By morning the post had done eleven times the numbers of anything she had ever published. Comments from strangers. Two from founders saying this is exactly what's wrong with my homepage. And near the top, Devon, her first client, who had found it on his feed and written: This is the woman who rewrote our site. She does exactly this. Hire her. The story she was ashamed of had become the best sales pitch she had ever made, and she had not pitched.
It worked, but it opened the next wall. Maya looked at her notifications and felt the floor shift, because the post that broke out was a story about a layoff, not a statement about what she did. People were starting to know her. They knew her as the funny, honest, recently-fired woman with good stories. Not as the messaging person. Not as anything they could repeat in one line to a friend with a budget. She was becoming known for nothing in particular, which is its own quiet kind of invisible.
Across town, Marcus saw the same post do numbers and drew the lesson he always drew. He spent the weekend on a new logo and a new color palette, his fourth rebrand, convinced the thing holding him back was that his presence did not yet look professional enough to post. He still had not posted.
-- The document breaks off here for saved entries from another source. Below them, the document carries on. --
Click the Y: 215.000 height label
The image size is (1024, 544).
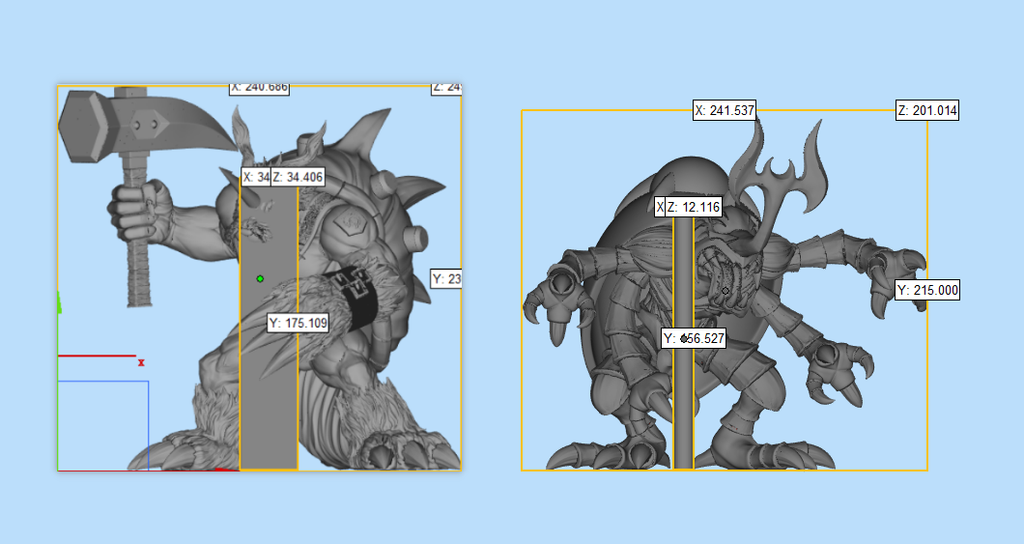click(x=927, y=291)
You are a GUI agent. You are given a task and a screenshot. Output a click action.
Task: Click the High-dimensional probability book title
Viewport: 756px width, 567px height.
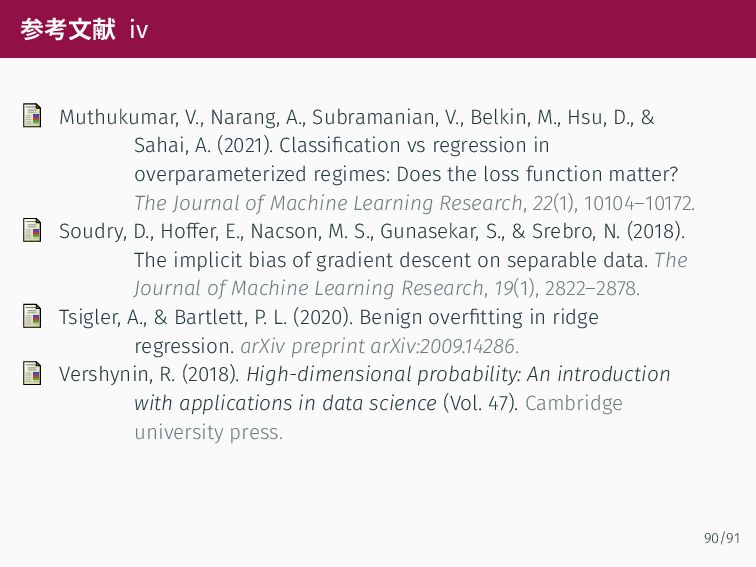click(458, 375)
My verdict. The swipe file is the most respectable hiding place in all of content, because copying what works is genuinely the right first move, and you can spend a year doing only the safe half of it. The safe half is the format. The half you skip is you. Every operator says the same thing under the jargon: the one asset no competitor and no machine can clone is the true, slightly embarrassing story only you lived, and the reason you keep posting tidy generic carousels instead is that a carousel cannot make you look like a fool and a real story can. That exposure is the toll. The four-word version: only you can make it. The post you are most afraid to publish, the one where you come off a little stupid for a paragraph, is the one that finally sounds like a person instead of a template. Make that one. The audience has been scrolling past everyone who wouldn't.